LISTED RECORDS:
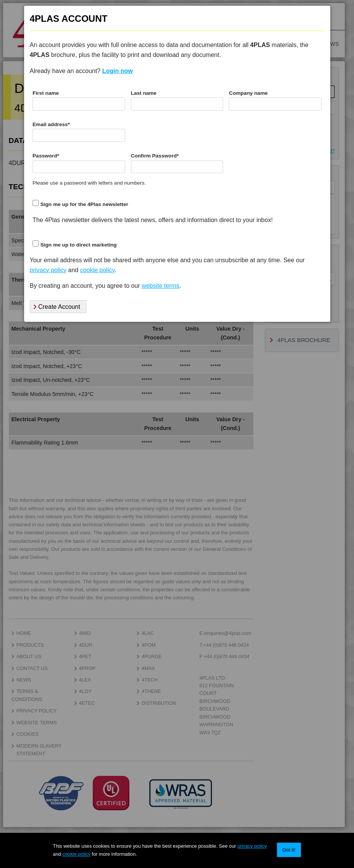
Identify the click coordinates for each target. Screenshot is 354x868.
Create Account (57, 307)
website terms (160, 286)
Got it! (289, 850)
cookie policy (76, 854)
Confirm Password (155, 156)
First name (46, 93)
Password (46, 156)
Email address (51, 124)
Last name (144, 93)
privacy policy (252, 846)
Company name (248, 93)
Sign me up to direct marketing (78, 245)
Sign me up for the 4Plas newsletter (84, 204)
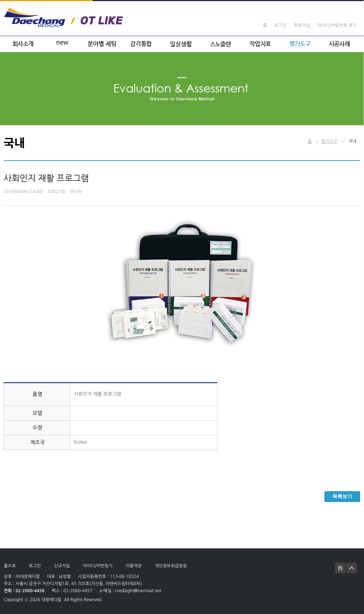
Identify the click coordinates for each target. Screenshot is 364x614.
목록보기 (342, 496)
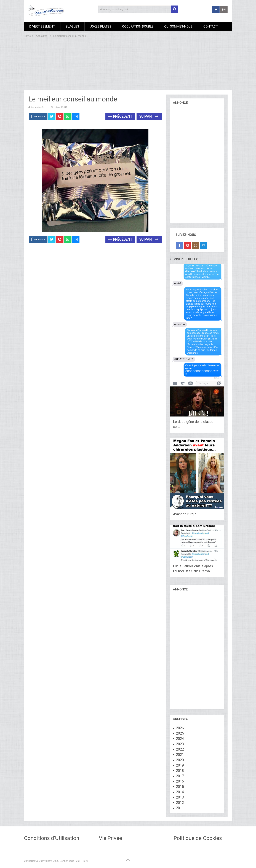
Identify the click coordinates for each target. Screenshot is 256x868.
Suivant (149, 116)
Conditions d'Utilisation (52, 838)
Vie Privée (110, 838)
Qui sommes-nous (178, 26)
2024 (180, 739)
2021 (180, 754)
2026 (180, 728)
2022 (180, 749)
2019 (180, 765)
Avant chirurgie (184, 514)
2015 (180, 786)
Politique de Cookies (198, 838)
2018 (180, 771)
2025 (180, 733)
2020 (180, 760)
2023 (180, 744)
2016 (180, 781)
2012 (180, 803)
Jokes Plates (101, 26)
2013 (180, 797)
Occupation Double (138, 26)
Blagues (73, 26)
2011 (180, 808)
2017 (180, 776)
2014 (180, 792)
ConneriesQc (37, 107)
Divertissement (42, 26)
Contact (210, 26)
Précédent (120, 116)
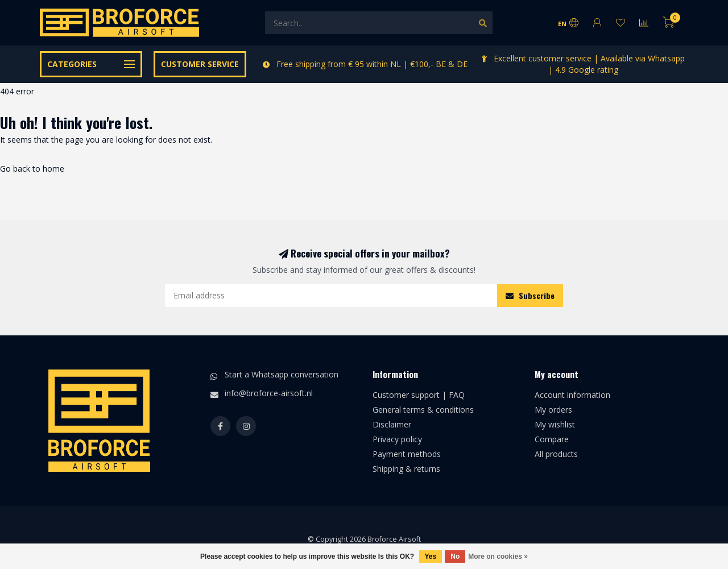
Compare (552, 439)
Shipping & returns (406, 468)
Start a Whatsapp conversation (282, 374)
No (455, 556)
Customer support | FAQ (419, 394)
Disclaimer (392, 424)
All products (556, 454)
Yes (431, 556)
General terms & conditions (423, 409)
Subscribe (530, 295)
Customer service (200, 64)
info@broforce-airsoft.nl (268, 393)
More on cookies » (498, 556)
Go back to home (32, 168)
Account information (572, 394)
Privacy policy (397, 439)
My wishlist (555, 424)
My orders (553, 409)
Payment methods (407, 454)
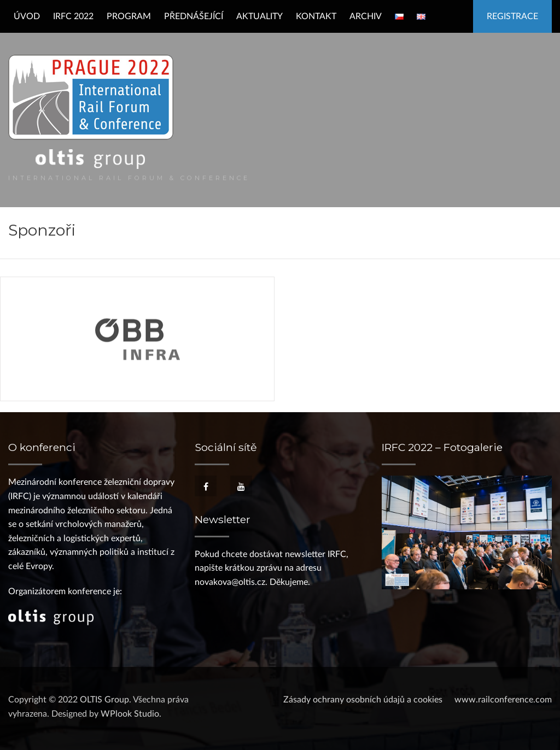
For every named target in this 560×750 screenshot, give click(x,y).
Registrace (512, 16)
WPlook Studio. (131, 714)
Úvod (27, 16)
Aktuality (259, 16)
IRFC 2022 (73, 16)
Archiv (365, 16)
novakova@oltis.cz (230, 582)
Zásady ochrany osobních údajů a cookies (363, 700)
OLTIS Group (104, 700)
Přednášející (194, 16)
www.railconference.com (503, 700)
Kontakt (316, 16)
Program (129, 16)
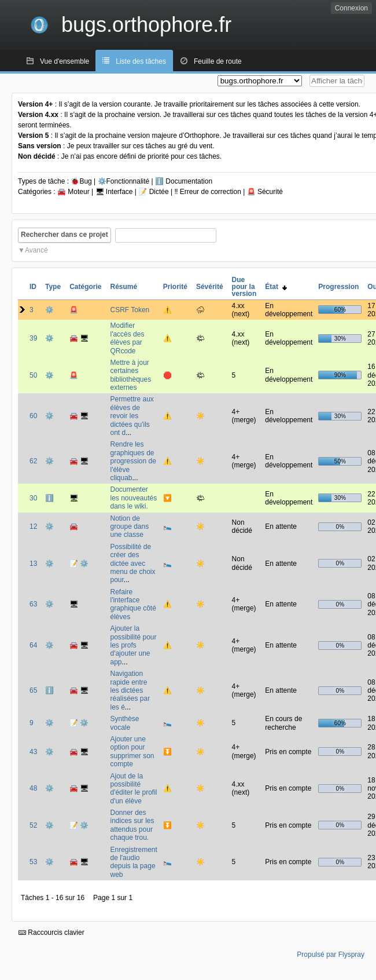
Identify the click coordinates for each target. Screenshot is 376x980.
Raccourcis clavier (51, 933)
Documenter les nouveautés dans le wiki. (133, 498)
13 (33, 564)
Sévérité (209, 287)
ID (33, 287)
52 (33, 825)
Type (53, 287)
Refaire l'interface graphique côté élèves (132, 604)
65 (33, 690)
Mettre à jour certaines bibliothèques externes (130, 375)
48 (33, 788)
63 (33, 604)
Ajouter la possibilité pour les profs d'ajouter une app (133, 645)
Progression (338, 287)
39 (33, 338)
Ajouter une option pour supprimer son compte (132, 751)
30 (33, 498)
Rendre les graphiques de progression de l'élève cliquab (132, 461)
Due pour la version (244, 287)
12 (33, 526)
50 (33, 375)
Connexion (351, 8)
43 (33, 752)
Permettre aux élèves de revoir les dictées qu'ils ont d (131, 416)
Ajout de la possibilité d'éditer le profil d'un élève (133, 788)
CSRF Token (130, 310)
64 (33, 645)
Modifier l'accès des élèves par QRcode (127, 338)
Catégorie (85, 287)
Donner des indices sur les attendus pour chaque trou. (132, 825)
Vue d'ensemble (64, 61)
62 (33, 461)
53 (33, 862)
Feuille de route (218, 61)
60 (33, 416)
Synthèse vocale (124, 723)
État (275, 287)
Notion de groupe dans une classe (129, 526)
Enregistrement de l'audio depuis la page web (133, 862)
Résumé (123, 287)
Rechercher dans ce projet (64, 235)
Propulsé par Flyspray (330, 955)
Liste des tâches (141, 61)
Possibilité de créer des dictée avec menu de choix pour (132, 564)
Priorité (175, 287)
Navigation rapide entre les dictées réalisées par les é (130, 690)
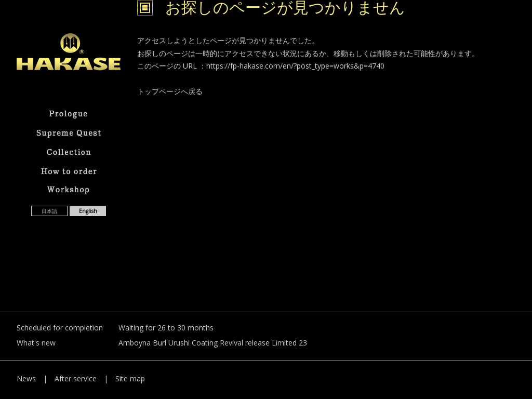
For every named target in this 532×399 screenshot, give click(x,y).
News (26, 378)
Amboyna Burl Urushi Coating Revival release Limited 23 (212, 342)
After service (75, 378)
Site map (130, 378)
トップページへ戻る (170, 91)
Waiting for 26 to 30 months (166, 327)
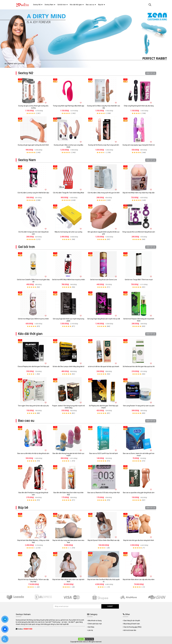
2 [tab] (87, 66)
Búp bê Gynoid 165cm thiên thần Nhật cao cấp (104, 540)
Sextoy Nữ (26, 73)
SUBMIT (110, 606)
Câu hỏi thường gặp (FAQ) (132, 627)
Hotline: (25, 629)
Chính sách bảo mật (95, 624)
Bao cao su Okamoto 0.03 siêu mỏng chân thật (104, 492)
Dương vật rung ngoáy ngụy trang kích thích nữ (139, 145)
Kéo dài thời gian (30, 334)
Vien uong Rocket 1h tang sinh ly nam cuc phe (139, 406)
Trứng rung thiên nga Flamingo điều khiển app (68, 106)
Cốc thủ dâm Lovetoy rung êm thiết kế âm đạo (33, 192)
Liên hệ (90, 630)
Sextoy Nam (27, 160)
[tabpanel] (86, 38)
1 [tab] (85, 66)
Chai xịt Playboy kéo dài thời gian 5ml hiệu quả (34, 366)
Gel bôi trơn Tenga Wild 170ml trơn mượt (138, 280)
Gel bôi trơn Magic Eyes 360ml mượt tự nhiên (33, 319)
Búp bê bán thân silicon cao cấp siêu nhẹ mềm (138, 579)
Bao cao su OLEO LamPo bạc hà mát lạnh (104, 453)
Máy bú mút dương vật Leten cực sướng (68, 232)
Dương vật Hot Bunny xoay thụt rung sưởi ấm (104, 145)
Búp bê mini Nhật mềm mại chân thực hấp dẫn (138, 192)
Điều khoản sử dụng (95, 620)
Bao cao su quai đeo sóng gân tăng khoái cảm (139, 492)
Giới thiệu (91, 627)
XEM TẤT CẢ (150, 73)
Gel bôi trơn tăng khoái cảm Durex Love (104, 280)
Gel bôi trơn (26, 247)
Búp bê (23, 508)
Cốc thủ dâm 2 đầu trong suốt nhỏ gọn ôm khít (104, 192)
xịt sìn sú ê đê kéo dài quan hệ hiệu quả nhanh (104, 366)
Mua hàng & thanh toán (132, 624)
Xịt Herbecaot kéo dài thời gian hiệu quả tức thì (138, 366)
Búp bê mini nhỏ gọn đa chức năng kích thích (139, 540)
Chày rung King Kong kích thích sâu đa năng (138, 106)
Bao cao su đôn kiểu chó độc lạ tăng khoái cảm (33, 453)
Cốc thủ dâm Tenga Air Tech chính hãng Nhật (68, 192)
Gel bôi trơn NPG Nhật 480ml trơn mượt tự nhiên (68, 280)
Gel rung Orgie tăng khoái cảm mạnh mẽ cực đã (104, 319)
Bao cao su (26, 420)
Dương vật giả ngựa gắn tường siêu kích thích (33, 145)
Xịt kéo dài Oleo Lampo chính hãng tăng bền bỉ (68, 366)
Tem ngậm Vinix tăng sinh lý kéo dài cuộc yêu (34, 406)
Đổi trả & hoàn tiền (130, 630)
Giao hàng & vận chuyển (132, 620)
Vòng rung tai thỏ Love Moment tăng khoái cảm (138, 232)
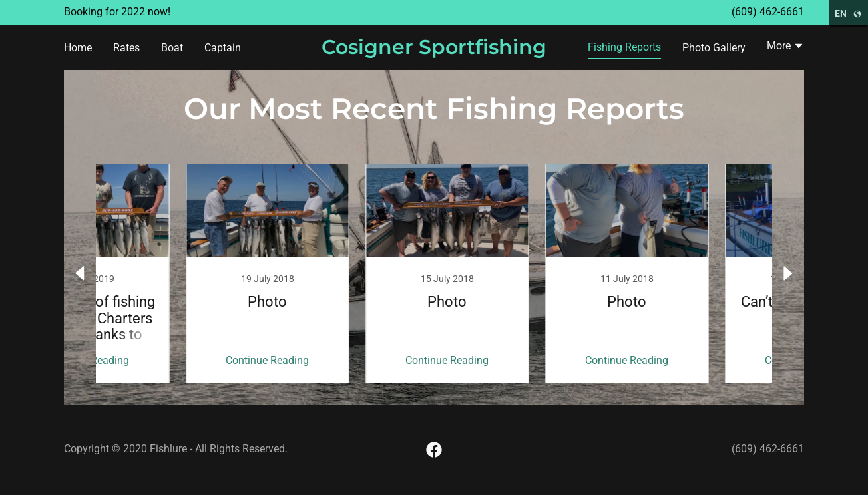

JOB: Format every line of the rows above as a JSON list of strings, with one string per line. Omit blank lines and leave out the pictures.

PROBLEM SOLUTION:
[
  "Identify the click coordinates for each target. Screenshot is 354x868.",
  "Create Account (57, 307)",
  "website terms (160, 286)",
  "Got it! (289, 850)",
  "cookie policy (76, 854)",
  "Confirm Password (155, 156)",
  "First name (46, 93)",
  "Password (46, 156)",
  "Email address (51, 124)",
  "Last name (144, 93)",
  "privacy policy (252, 846)",
  "Company name (248, 93)",
  "Sign me up to direct marketing (78, 245)",
  "Sign me up for the 4Plas newsletter (84, 204)",
  "Identify the click coordinates for each target. Screenshot is 364x614.",
  "목록보기 (342, 496)",
  "Identify the click coordinates for each target. Screenshot is 256x868.",
  "Suivant (149, 116)",
  "Conditions d'Utilisation (52, 838)",
  "Vie Privée (110, 838)",
  "Qui sommes-nous (178, 26)",
  "2024 (180, 739)",
  "2021 (180, 754)",
  "2026 (180, 728)",
  "2022 (180, 749)",
  "2019 (180, 765)",
  "Avant chirurgie (184, 514)",
  "2015 (180, 786)",
  "Politique de Cookies (198, 838)",
  "2018 (180, 771)",
  "2025 (180, 733)",
  "2020 (180, 760)",
  "2023 (180, 744)",
  "2016 (180, 781)",
  "2012 (180, 803)",
  "Jokes Plates (101, 26)",
  "2013 (180, 797)",
  "Occupation Double (138, 26)",
  "Blagues (73, 26)",
  "2011 (180, 808)",
  "2017 (180, 776)",
  "2014 (180, 792)",
  "ConneriesQc (37, 107)",
  "Divertissement (42, 26)",
  "Contact (210, 26)",
  "Précédent (120, 116)",
  "Compare (552, 439)",
  "Shipping & returns (406, 468)",
  "Start a Whatsapp conversation (282, 374)",
  "No (455, 556)",
  "Customer support | FAQ (419, 394)",
  "Disclaimer (392, 424)",
  "All products (556, 454)",
  "Yes (431, 556)",
  "General terms & conditions (423, 409)",
  "Subscribe (530, 295)",
  "Customer service (200, 64)",
  "info@broforce-airsoft.nl (268, 393)",
  "More on cookies » (498, 556)",
  "Go back to home (32, 168)",
  "Account information (572, 394)",
  "Privacy policy (397, 439)",
  "My wishlist (555, 424)",
  "My orders (553, 409)",
  "Payment methods (407, 454)",
  "For every named target in this 560×750 screenshot, give click(x,y).",
  "Registrace (512, 16)",
  "WPlook Studio. (131, 714)",
  "Úvod (27, 16)",
  "Aktuality (259, 16)",
  "IRFC 2022 (73, 16)",
  "Archiv (365, 16)",
  "novakova@oltis.cz (230, 582)",
  "Zásady ochrany osobních údajů a cookies (363, 700)",
  "OLTIS Group (104, 700)",
  "Přednášející (194, 16)",
  "www.railconference.com (503, 700)",
  "Kontakt (316, 16)",
  "Program (129, 16)",
  "Identify the click coordinates for each target. Screenshot is 376x980.",
  "Raccourcis clavier (51, 933)",
  "Documenter les nouveautés dans le wiki. (133, 498)",
  "13 (33, 564)",
  "Sévérité (209, 287)",
  "ID (33, 287)",
  "52 (33, 825)",
  "Type (53, 287)",
  "Refaire l'interface graphique côté élèves (132, 604)",
  "65 (33, 690)",
  "Mettre à jour certaines bibliothèques externes (130, 375)",
  "48 (33, 788)",
  "63 (33, 604)",
  "Ajouter la possibilité pour les profs d'ajouter une app (133, 645)",
  "Progression (338, 287)",
  "39 (33, 338)",
  "Ajouter une option pour supprimer son compte (132, 751)",
  "30 (33, 498)",
  "Rendre les graphiques de progression de l'élève cliquab (132, 461)",
  "Due pour la version (244, 287)",
  "12 (33, 526)",
  "50 (33, 375)",
  "Connexion (351, 8)",
  "43 (33, 752)",
  "Permettre aux élèves de revoir les dictées qu'ils ont d (131, 416)",
  "Ajout de la possibilité d'éditer le profil d'un élève (133, 788)",
  "CSRF Token (130, 310)",
  "64 (33, 645)",
  "Modifier l'accès des élèves par QRcode (127, 338)",
  "Catégorie (85, 287)",
  "Donner des indices sur les attendus pour chaque trou. (132, 825)",
  "Vue d'ensemble (64, 61)",
  "62 (33, 461)",
  "53 (33, 862)",
  "Feuille de route (218, 61)",
  "60 (33, 416)",
  "Synthèse vocale (124, 723)",
  "État (275, 287)",
  "Notion de groupe dans une classe (129, 526)",
  "Enregistrement de l'audio depuis la page web (133, 862)",
  "Résumé (123, 287)",
  "Rechercher dans ce projet (64, 235)",
  "Propulsé par Flyspray (330, 955)",
  "Liste des tâches (141, 61)",
  "Possibilité de créer des dictée avec menu de choix pour (132, 564)",
  "Priorité (175, 287)",
  "Navigation rapide entre les dictées réalisées par les é (130, 690)",
  "For every named target in this 532×399 screenshot, give click(x,y).",
  "News (26, 378)",
  "Amboyna Burl Urushi Coating Revival release Limited 23 (212, 342)",
  "After service (75, 378)",
  "Site map (130, 378)",
  "トップページへ戻る (170, 91)",
  "Waiting for 26 to 30 months (166, 327)",
  "2 [tab] (87, 66)",
  "Búp bê Gynoid 165cm thiên thần Nhật cao cấp (104, 540)",
  "Sextoy Nữ (26, 73)",
  "SUBMIT (110, 606)",
  "Câu hỏi thường gặp (FAQ) (132, 627)",
  "Hotline: (25, 629)",
  "Chính sách bảo mật (95, 624)",
  "Bao cao su Okamoto 0.03 siêu mỏng chân thật (104, 492)",
  "Dương vật rung ngoáy ngụy trang kích thích nữ (139, 145)",
  "Kéo dài thời gian (30, 334)",
  "Vien uong Rocket 1h tang sinh ly nam cuc phe (139, 406)",
  "Trứng rung thiên nga Flamingo điều khiển app (68, 106)",
  "Cốc thủ dâm Lovetoy rung êm thiết kế âm đạo (33, 192)",
  "Liên hệ (90, 630)",
  "Sextoy Nam (27, 160)",
  "[tabpanel] (86, 38)",
  "1 [tab] (85, 66)",
  "Chai xịt Playboy kéo dài thời gian 5ml hiệu quả (34, 366)",
  "Gel bôi trơn Tenga Wild 170ml trơn mượt (138, 280)",
  "Gel bôi trơn Magic Eyes 360ml mượt tự nhiên (33, 319)",
  "Búp bê bán thân silicon cao cấp siêu nhẹ mềm (138, 579)",
  "Bao cao su OLEO LamPo bạc hà mát lạnh (104, 453)",
  "Máy bú mút dương vật Leten cực sướng (68, 232)",
  "Dương vật Hot Bunny xoay thụt rung sưởi ấm (104, 145)",
  "Búp bê mini Nhật mềm mại chân thực hấp dẫn (138, 192)",
  "Điều khoản sử dụng (95, 620)",
  "Bao cao su quai đeo sóng gân tăng khoái cảm (139, 492)",
  "Giới thiệu (91, 627)",
  "XEM TẤT CẢ (150, 73)",
  "Gel bôi trơn tăng khoái cảm Durex Love (104, 280)",
  "Gel bôi trơn (26, 247)",
  "Búp bê (23, 508)",
  "Cốc thủ dâm 2 đầu trong suốt nhỏ gọn ôm khít (104, 192)",
  "xịt sìn sú ê đê kéo dài quan hệ hiệu quả nhanh (104, 366)",
  "Mua hàng & thanh toán (132, 624)",
  "Xịt Herbecaot kéo dài thời gian hiệu quả tức thì (138, 366)",
  "Búp bê mini nhỏ gọn đa chức năng kích thích (139, 540)",
  "Chày rung King Kong kích thích sâu đa năng (138, 106)",
  "Bao cao su đôn kiểu chó độc lạ tăng khoái cảm (33, 453)",
  "Cốc thủ dâm Tenga Air Tech chính hãng Nhật (68, 192)",
  "Gel bôi trơn NPG Nhật 480ml trơn mượt tự nhiên (68, 280)",
  "Gel rung Orgie tăng khoái cảm mạnh mẽ cực đã (104, 319)",
  "Bao cao su (26, 420)",
  "Dương vật giả ngựa gắn tường siêu kích thích (33, 145)",
  "Xịt kéo dài Oleo Lampo chính hãng tăng bền bỉ (68, 366)",
  "Tem ngậm Vinix tăng sinh lý kéo dài cuộc yêu (34, 406)",
  "Đổi trả & hoàn tiền (130, 630)",
  "Giao hàng & vận chuyển (132, 620)",
  "Vòng rung tai thỏ Love Moment tăng khoái cảm (138, 232)"
]